* [Goal of the exercise]: Would you transcribe the entries below, beginning at the line with "Screen dimensions: 712x404" and ending after the line with "This screenshot has height=965, width=1819.", exactly, with no picture and nothing more?

* [Exercise inputs]:
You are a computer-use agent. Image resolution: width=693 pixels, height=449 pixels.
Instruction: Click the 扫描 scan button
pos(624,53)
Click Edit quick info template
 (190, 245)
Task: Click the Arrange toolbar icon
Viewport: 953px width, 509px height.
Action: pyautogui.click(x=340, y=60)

---

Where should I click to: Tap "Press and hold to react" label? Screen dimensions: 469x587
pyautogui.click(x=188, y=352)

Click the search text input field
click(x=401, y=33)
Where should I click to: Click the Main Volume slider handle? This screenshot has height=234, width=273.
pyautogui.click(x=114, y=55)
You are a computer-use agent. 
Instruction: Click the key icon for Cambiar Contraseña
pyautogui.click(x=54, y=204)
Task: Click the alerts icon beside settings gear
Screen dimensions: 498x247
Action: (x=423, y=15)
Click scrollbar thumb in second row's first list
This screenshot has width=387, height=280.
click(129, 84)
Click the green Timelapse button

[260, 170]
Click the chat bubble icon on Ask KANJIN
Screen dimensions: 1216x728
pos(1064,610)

---

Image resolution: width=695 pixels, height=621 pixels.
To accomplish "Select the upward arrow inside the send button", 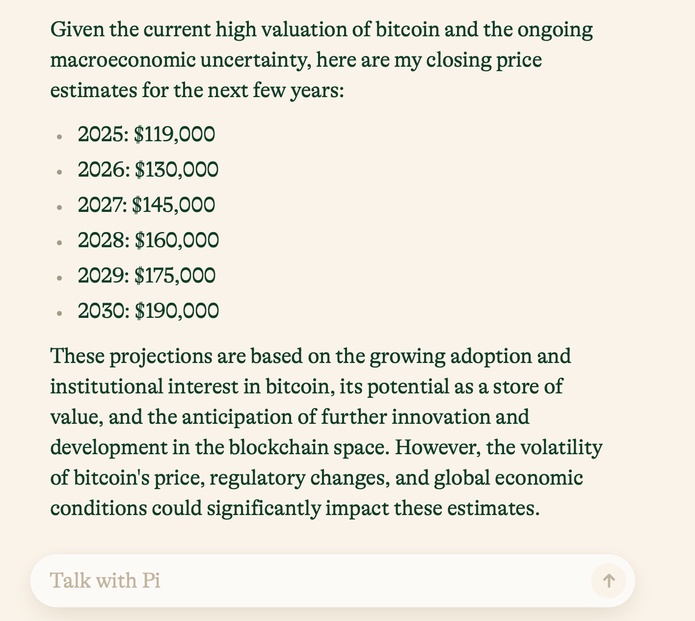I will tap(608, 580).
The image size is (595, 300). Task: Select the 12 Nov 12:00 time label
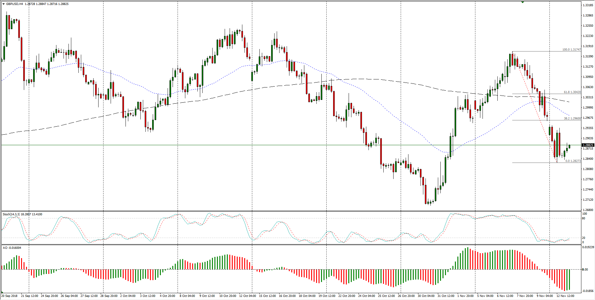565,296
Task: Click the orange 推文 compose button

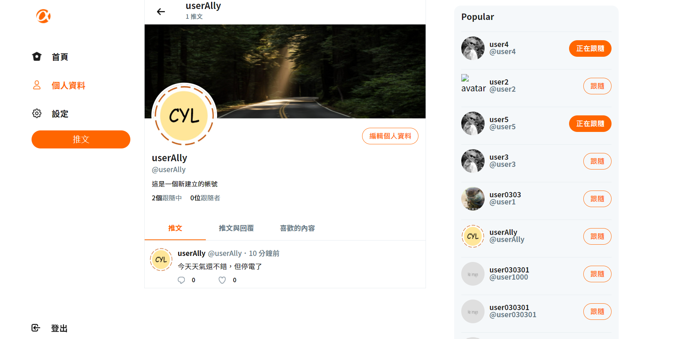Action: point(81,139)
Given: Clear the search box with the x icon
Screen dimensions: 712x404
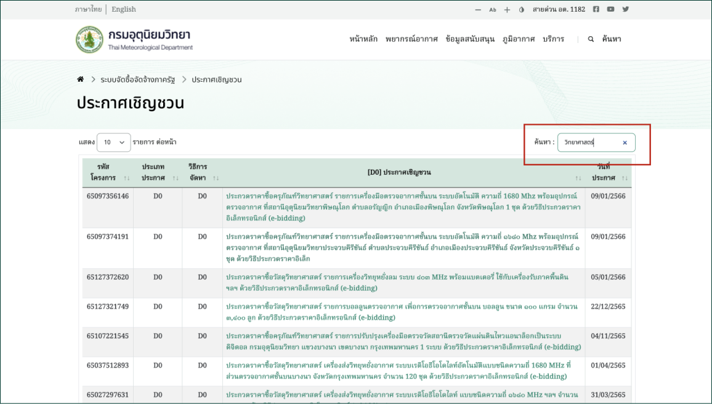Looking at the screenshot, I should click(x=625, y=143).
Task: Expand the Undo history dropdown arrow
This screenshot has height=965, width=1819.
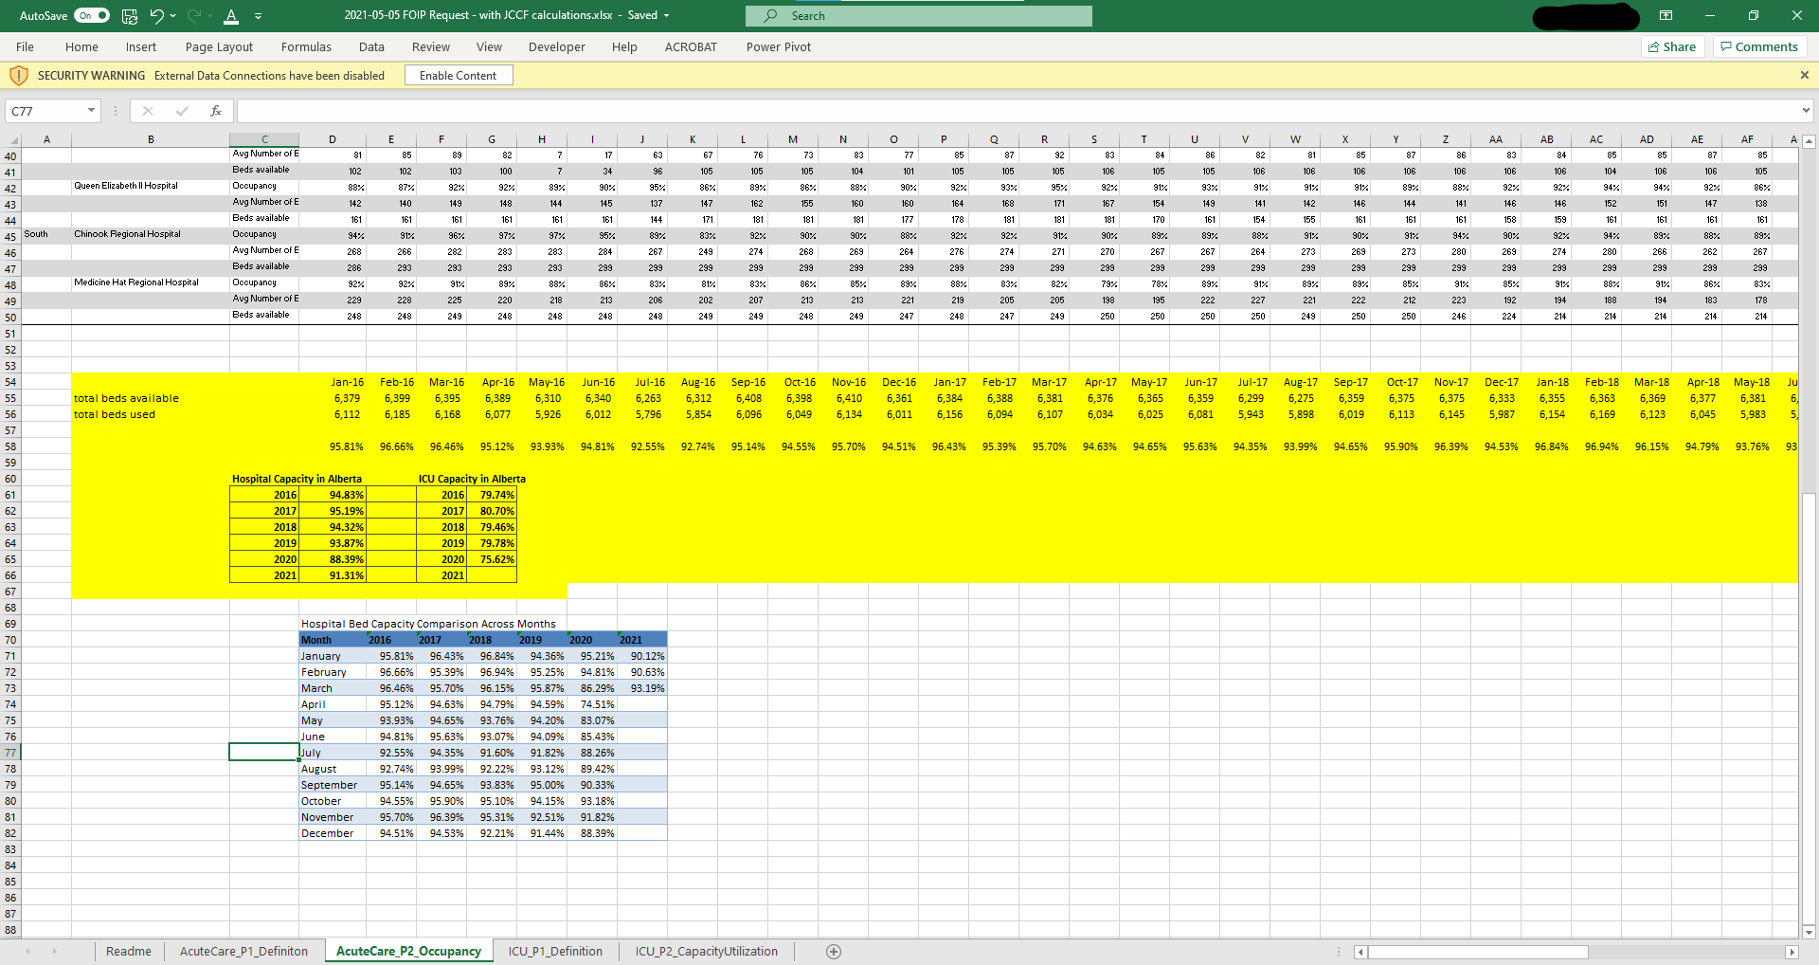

* [Result below]:
Screen dimensions: 712x404
Looking at the screenshot, I should click(x=625, y=143).
Task: Expand the Undo history dropdown arrow
This screenshot has height=965, width=1819.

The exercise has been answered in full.